#### PROVIDED MATERIAL
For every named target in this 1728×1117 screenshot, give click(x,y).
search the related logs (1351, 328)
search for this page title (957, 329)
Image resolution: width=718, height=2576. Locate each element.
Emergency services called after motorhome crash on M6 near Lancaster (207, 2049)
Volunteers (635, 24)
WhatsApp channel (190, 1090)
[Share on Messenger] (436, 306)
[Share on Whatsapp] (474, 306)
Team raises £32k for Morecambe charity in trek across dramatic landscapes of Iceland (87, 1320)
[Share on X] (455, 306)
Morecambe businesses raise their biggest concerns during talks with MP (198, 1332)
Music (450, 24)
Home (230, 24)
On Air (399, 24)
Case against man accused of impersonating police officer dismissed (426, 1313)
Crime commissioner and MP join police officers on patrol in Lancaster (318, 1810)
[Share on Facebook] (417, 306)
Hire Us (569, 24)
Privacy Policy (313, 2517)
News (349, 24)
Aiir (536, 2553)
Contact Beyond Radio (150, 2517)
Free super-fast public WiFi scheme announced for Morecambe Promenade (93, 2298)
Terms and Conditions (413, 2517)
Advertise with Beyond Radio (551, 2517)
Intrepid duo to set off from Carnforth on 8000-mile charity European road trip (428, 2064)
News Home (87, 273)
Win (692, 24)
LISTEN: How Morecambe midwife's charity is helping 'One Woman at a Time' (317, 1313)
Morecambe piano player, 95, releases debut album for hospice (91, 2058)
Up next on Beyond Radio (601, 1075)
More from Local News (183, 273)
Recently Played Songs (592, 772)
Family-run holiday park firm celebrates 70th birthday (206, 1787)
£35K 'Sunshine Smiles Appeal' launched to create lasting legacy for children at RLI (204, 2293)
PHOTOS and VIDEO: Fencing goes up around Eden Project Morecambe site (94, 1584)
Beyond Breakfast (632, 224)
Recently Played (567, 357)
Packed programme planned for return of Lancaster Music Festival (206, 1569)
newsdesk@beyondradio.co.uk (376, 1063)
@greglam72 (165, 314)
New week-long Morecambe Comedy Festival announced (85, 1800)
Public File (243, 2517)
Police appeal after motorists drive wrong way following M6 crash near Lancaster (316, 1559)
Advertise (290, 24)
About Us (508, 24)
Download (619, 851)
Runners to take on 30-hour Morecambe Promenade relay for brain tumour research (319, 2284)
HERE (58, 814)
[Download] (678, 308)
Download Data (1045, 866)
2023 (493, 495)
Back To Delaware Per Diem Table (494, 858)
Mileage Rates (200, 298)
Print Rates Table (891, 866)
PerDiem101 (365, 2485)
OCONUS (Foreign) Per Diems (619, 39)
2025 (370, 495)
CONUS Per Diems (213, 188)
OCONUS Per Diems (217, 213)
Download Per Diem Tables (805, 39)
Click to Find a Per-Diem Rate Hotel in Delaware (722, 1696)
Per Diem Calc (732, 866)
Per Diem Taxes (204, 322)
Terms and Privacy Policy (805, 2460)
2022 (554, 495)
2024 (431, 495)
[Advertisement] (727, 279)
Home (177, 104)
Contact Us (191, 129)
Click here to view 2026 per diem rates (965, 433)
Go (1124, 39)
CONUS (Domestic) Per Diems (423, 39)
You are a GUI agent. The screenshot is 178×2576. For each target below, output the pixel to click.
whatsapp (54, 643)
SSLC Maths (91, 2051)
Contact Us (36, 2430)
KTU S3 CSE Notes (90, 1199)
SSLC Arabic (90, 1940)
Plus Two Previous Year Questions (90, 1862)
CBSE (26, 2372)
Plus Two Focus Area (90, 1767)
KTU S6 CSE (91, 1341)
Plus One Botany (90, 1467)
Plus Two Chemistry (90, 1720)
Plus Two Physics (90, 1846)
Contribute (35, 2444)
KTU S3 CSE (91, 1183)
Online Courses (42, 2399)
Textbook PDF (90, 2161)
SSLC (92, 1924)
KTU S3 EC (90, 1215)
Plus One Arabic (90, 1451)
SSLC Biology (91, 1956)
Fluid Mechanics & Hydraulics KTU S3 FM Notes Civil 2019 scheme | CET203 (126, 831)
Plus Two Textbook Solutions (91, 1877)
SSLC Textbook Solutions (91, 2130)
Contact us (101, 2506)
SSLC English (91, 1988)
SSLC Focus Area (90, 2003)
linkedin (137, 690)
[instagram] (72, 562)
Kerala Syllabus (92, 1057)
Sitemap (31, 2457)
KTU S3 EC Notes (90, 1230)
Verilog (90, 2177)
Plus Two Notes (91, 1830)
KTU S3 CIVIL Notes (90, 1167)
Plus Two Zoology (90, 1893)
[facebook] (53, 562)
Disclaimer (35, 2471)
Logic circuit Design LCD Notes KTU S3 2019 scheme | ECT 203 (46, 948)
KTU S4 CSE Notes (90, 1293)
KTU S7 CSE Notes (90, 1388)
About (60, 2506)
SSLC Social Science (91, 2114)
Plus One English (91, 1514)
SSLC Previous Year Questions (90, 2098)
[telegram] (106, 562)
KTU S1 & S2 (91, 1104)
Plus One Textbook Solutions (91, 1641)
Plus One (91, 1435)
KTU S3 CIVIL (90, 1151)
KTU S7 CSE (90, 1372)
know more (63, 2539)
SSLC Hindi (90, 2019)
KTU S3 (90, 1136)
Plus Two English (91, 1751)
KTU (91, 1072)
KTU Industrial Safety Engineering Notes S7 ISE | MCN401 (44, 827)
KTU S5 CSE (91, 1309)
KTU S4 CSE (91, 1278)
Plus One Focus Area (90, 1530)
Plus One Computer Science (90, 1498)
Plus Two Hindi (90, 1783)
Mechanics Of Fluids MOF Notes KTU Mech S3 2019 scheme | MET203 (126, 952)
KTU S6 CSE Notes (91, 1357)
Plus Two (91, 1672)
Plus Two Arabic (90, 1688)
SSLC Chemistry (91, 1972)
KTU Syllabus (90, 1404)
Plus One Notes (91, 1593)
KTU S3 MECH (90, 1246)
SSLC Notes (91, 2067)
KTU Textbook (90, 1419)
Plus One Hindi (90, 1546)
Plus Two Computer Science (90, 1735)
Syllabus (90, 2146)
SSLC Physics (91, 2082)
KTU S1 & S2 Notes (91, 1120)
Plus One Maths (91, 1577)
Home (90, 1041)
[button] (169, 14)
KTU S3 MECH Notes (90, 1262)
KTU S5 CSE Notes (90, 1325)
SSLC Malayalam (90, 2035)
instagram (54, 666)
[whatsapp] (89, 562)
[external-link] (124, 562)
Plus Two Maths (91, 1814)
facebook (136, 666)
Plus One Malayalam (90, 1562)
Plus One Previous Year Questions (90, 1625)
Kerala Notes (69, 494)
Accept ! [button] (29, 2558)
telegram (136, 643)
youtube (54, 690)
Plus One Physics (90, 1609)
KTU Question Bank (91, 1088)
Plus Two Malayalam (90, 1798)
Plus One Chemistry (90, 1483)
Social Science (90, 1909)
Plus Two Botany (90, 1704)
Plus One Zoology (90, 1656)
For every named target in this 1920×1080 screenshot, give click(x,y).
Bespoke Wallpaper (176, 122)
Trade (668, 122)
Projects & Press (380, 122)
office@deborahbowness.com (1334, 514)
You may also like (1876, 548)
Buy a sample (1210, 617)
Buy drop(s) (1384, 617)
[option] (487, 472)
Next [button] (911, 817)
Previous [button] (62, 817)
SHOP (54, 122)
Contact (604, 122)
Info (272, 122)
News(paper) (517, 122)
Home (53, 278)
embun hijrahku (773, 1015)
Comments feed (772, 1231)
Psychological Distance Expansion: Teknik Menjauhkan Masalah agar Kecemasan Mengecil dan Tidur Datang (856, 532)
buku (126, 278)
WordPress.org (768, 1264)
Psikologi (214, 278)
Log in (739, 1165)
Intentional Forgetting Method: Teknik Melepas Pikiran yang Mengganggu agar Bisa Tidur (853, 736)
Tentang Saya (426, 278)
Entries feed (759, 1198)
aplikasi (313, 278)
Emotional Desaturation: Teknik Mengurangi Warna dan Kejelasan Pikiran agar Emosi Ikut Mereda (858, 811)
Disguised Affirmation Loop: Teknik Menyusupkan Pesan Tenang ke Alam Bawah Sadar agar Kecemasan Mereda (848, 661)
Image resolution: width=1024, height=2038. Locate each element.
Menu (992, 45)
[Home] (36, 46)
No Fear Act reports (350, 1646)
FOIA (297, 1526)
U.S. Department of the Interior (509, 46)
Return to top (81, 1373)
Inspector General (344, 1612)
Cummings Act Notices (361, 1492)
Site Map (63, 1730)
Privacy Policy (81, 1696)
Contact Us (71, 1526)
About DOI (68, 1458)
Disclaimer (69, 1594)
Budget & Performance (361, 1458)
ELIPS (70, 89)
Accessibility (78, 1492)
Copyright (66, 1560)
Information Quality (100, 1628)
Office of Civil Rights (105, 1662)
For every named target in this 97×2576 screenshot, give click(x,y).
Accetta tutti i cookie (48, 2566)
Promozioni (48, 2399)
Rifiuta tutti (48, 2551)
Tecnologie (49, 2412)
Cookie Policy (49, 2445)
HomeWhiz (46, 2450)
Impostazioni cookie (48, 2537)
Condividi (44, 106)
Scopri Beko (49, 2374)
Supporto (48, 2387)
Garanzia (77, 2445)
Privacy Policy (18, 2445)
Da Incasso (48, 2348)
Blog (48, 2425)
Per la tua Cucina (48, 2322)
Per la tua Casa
########
• _EXERCISE DIRECTIONS_
From the line that has "Plus One Physics (90, 1609)" through the line that has "Budget & Performance (361, 1458)", copy every line exactly as it appears above, and leave out all others.

• _SOLVED PROBLEM_
Plus One Physics (90, 1609)
KTU Question Bank (91, 1088)
Plus Two Malayalam (90, 1798)
Plus One Chemistry (90, 1483)
Social Science (90, 1909)
Plus Two Botany (90, 1704)
Plus One Zoology (90, 1656)
For every named target in this 1920×1080 screenshot, give click(x,y).
Bespoke Wallpaper (176, 122)
Trade (668, 122)
Projects & Press (380, 122)
office@deborahbowness.com (1334, 514)
You may also like (1876, 548)
Buy a sample (1210, 617)
Buy drop(s) (1384, 617)
[option] (487, 472)
Next [button] (911, 817)
Previous [button] (62, 817)
SHOP (54, 122)
Contact (604, 122)
Info (272, 122)
News(paper) (517, 122)
Home (53, 278)
embun hijrahku (773, 1015)
Comments feed (772, 1231)
Psychological Distance Expansion: Teknik Menjauhkan Masalah agar Kecemasan Mengecil dan Tidur Datang (856, 532)
buku (126, 278)
WordPress.org (768, 1264)
Psikologi (214, 278)
Log in (739, 1165)
Intentional Forgetting Method: Teknik Melepas Pikiran yang Mengganggu agar Bisa Tidur (853, 736)
Tentang Saya (426, 278)
Entries feed (759, 1198)
aplikasi (313, 278)
Emotional Desaturation: Teknik Mengurangi Warna dan Kejelasan Pikiran agar Emosi Ikut Mereda (858, 811)
Disguised Affirmation Loop: Teknik Menyusupkan Pesan Tenang ke Alam Bawah Sadar agar Kecemasan Mereda (848, 661)
Image resolution: width=1024, height=2038. Locate each element.
Menu (992, 45)
[Home] (36, 46)
No Fear Act reports (350, 1646)
FOIA (297, 1526)
U.S. Department of the Interior (509, 46)
Return to top (81, 1373)
Inspector General (344, 1612)
Cummings Act Notices (361, 1492)
Site Map (63, 1730)
Privacy Policy (81, 1696)
Contact Us (71, 1526)
About DOI (68, 1458)
Disclaimer (69, 1594)
Budget & Performance (361, 1458)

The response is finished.